# Is Uber taking the tips?



## DRider85 (Nov 19, 2016)

Doesn't make sense. There were some tips when it first started. Now it seems like I'll go days without a tip. And I've heard the ''I'll tip in the app'' thing too. I don't understand why some people even make a joke about that. Like recently this group of people laughed about how lazy they are, so they have to order a ride instead of walking 200 feet. Then they say ''Plus tip, plus the tip!''

I'm just really perplexed. I am taking Uber and Lyft a lot myself lately because I have been traveling. And I always tell them I'll tip them in the app and I do. I do it in front of them if possible. Or I'll give cash. I make my tips be known, it makes them feel good, and makes myself feel good.


----------



## easteuropeboy (Apr 9, 2016)

Same here


----------



## Cndragon (Dec 8, 2016)

Just words... I just started back and was happy to see tips were added, but I think uber riders aren't used to tipping so they don't. Learned quick that I'll tip you is equivalent to I'll make it worth your while. Means nothing.
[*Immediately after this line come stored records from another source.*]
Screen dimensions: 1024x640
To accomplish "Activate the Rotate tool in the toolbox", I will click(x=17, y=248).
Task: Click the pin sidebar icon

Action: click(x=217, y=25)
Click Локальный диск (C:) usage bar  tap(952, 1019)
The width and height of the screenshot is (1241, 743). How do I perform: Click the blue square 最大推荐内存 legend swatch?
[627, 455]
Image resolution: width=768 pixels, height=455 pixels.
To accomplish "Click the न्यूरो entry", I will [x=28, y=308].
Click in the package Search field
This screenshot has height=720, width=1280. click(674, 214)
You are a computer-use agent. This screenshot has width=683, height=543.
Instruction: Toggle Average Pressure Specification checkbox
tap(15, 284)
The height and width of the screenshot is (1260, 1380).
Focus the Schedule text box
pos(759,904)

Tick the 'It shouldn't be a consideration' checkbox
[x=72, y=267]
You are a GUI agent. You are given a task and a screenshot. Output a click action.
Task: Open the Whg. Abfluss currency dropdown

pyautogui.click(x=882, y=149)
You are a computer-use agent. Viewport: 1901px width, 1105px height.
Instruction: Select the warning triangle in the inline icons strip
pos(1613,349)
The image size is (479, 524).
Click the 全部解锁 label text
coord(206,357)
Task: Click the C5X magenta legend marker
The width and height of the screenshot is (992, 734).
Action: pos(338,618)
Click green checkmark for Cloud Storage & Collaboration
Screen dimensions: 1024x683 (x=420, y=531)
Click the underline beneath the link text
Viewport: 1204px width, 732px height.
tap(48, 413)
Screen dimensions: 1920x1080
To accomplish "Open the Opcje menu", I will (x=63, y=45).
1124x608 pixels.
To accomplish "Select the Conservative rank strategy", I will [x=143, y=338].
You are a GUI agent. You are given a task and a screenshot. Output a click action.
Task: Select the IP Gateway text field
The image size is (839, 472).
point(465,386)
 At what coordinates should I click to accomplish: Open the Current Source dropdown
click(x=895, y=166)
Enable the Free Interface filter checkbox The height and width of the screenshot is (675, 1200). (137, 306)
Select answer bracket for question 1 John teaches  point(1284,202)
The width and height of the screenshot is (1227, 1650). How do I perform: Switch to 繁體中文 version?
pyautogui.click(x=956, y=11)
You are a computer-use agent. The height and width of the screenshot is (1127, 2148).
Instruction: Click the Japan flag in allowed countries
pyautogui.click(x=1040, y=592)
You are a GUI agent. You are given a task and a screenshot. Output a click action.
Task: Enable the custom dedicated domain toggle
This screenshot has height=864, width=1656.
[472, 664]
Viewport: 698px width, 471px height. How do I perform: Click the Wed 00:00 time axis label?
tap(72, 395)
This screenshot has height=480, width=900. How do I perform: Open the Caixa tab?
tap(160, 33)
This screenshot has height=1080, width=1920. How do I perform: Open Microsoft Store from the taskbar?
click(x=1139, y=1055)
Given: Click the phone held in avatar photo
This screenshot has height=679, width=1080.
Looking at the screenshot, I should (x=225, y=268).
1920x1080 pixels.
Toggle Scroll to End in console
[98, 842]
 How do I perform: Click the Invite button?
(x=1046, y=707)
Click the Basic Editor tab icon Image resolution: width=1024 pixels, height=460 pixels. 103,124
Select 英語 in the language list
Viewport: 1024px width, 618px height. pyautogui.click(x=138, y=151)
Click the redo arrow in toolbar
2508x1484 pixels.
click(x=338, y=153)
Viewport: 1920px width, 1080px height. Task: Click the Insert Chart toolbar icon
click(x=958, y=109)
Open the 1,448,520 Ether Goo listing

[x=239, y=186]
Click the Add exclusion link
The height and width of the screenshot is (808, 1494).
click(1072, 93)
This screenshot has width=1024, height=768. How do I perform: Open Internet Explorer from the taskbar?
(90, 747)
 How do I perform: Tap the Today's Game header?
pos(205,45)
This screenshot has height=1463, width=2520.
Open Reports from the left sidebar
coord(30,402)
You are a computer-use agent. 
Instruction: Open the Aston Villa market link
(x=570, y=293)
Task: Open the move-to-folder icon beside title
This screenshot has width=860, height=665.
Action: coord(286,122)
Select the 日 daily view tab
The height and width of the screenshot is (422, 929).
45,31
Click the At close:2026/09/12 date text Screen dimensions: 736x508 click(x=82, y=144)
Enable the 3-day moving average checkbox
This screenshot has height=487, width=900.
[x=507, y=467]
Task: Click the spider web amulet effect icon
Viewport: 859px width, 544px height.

Had a lady yesterday, very sweet actually, who said she also uses lyft and is so happy uber added tips. Great ride. No tip. But someone else did tip me though, ironically a super curt rider who was having a bad day. Ya just never know with these folks.


----------



## Kerplunkenstein (Sep 3, 2015)

If a customer gives $5 on the tipping app, but Uber shows us its only $2, how would we ever know??

The only way I can think of is to drive someone you know, and have them tip you and they tell you how much they tipped


----------



## Jcposeidon (Oct 3, 2017)

Do you have proof that someone tipped $5 not just them saying they did.


----------